Do Calabouço ao Alemão, Edson Luís segue presente

Da Revista Vírus Planetário
Por Matheus Rodrigues Gonçalves 

Corpo do estudante Edson Luís é velado na Assembleia Legislativa do Rio de Janeiro em 28 de março de 1968

O dia 28 de março de 2012 marca os quarenta e quatro anos do assassinato, pela Polícia Militar do Rio de Janeiro, do estudante Edson Luís de Lima Souto, de 18 anos. Oriundo de família pobre vinda do Pará, o estudante foi morto com um tiro à queima-roupa durante um protesto contra o aumento no preço da alimentação do Restaurante Central dos Estudantes, conhecido como Calabouço, no Centro do Rio. Foi o primeiro de muitos estudantes assassinados pela ditadura.

Passadas quase cinco décadas desde o assassinato do estudante paraense e finda a ditadura civil-militar, nada mudou na concepção de segurança pública posta em prática não apenas no Rio de Janeiro, mas em todo o Brasil. Ainda hoje temos políticas (que deveriam ser) de segurança pública pautadas eminentemente em uma crescente militarização, aliada a um processo também em ascensão de repressão e criminalização da pobreza. E, tal como antes, a juventude (em especial a juventude negra e pobre) é o estrato social mais vilipendiado por tal lógica, pagando um alto preço em nome da “manutenção da ordem” e de uma suposta “segurança”.
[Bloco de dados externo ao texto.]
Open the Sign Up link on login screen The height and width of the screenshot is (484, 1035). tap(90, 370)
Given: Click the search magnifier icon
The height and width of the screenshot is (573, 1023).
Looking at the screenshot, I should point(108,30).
Investe-se, cada vez mais em todo o país, na militarização das forças policiais e em políticas de enfrentamento que, no mais das vezes, acaba por servir tão-somente como instrumento de extermínio da população pobre. O Estado, por meio das forças policiais (e em alguns casos, como no Complexo do Alemão, das próprias Forças Armadas) ocupa com fuzis diversas comunidades, relegando a um segundo plano a necessidade de responder a necessidades humanas básicas, tais como o saneamento básico, a educação, a saúde, a cultura e o lazer. São constantes os casos de prisões arbitrárias, agressões e até mesmo torturas e assassinatos pelos agentes do Estado contra a população local (num revival  macabro dos tempos da ditadura de 64).  É a chamada criminalização da pobreza.
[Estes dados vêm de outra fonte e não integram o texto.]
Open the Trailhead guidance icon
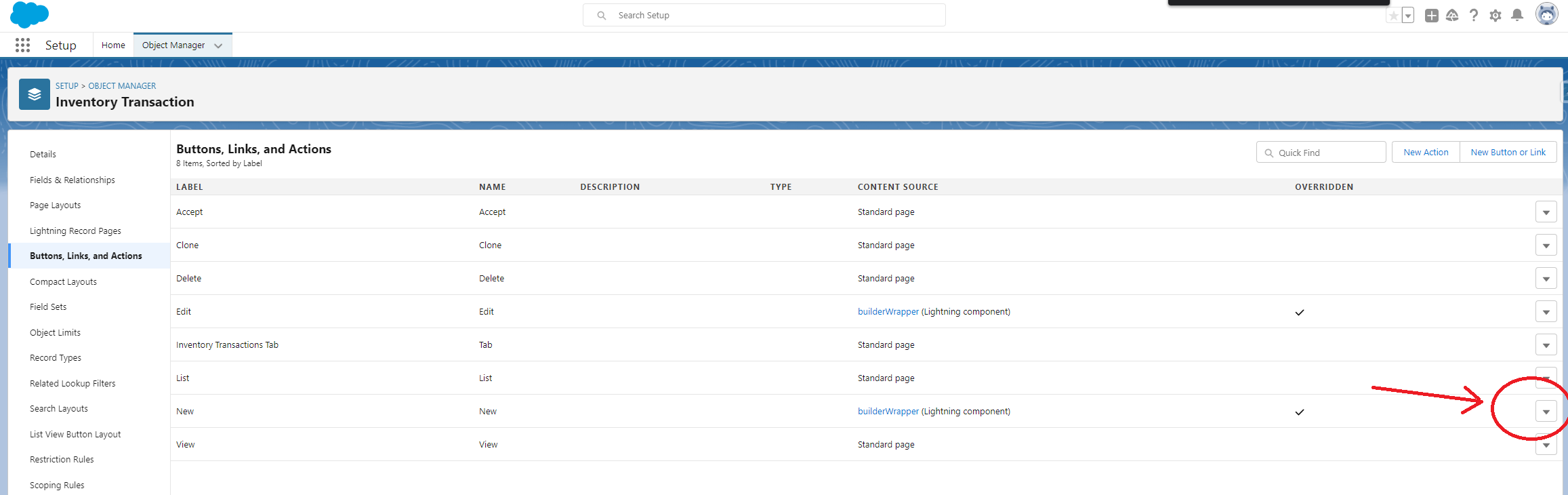 pyautogui.click(x=1452, y=16)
A isso soma-se o fato de que o pobre ­­— e mais ainda o pobre negro — é visto pelo Estado e pelas classes dominantes que o controlam, invariavelmente, como despojos sociais, e não poucas vezes, como quando ocorrem mortes em operações policiais, como “danos colaterais inevitáveis” (isso quando é impossível imputar a ele, o pobre, a condição de suspeito).
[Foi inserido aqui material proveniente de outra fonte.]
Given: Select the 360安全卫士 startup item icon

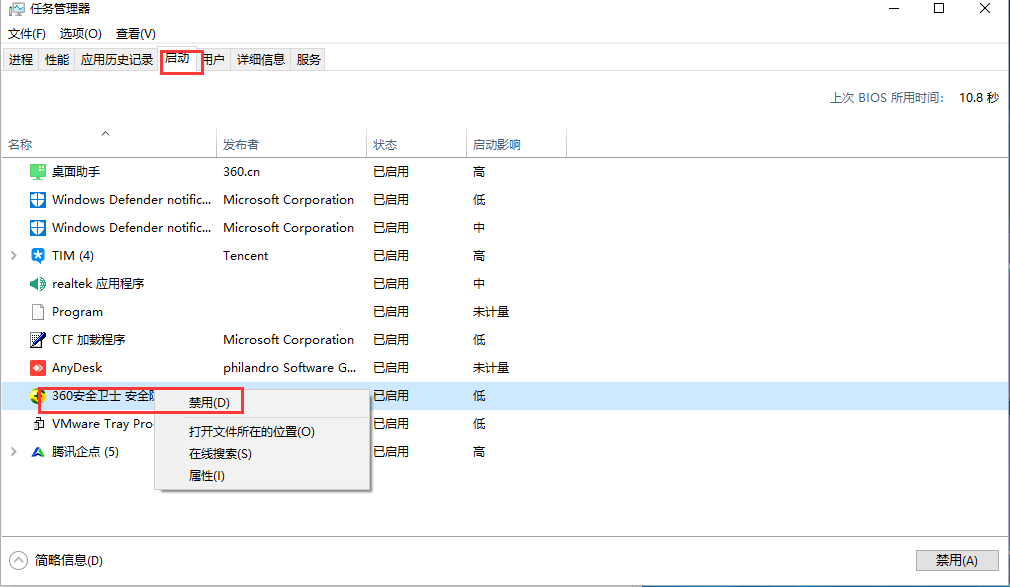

A bala que matou Edson Luís é, pois, a mesma que tirou a vida dos adolescentes Abraão Maximiano da Silva, de 14 anos, no Complexo do Alemão, Igor Cordeiro Manhães, de 13 anos, em Duque de Caxias, e Wendell Timóteo Rodrigues Nunes, de 14 anos, no Morro São Carlos, além das tantas outras vítimas dos chamados “autos de resistência” no período pós-ditatorial, que cometeram um único “crime”: serem pobres e, portanto, descartáveis para a sociedade de mercado.

Nesse sentido, pelos Edsons Luíses de ontem, hoje e amanhã, é dever de todos e de cada um lutar por uma nova concepção de segurança pública e por uma nova sociedade. Que, como certa vez disse o escritor uruguaio Eduardo Galeano, veja o outro como uma promessa, e não mais como uma ameaça.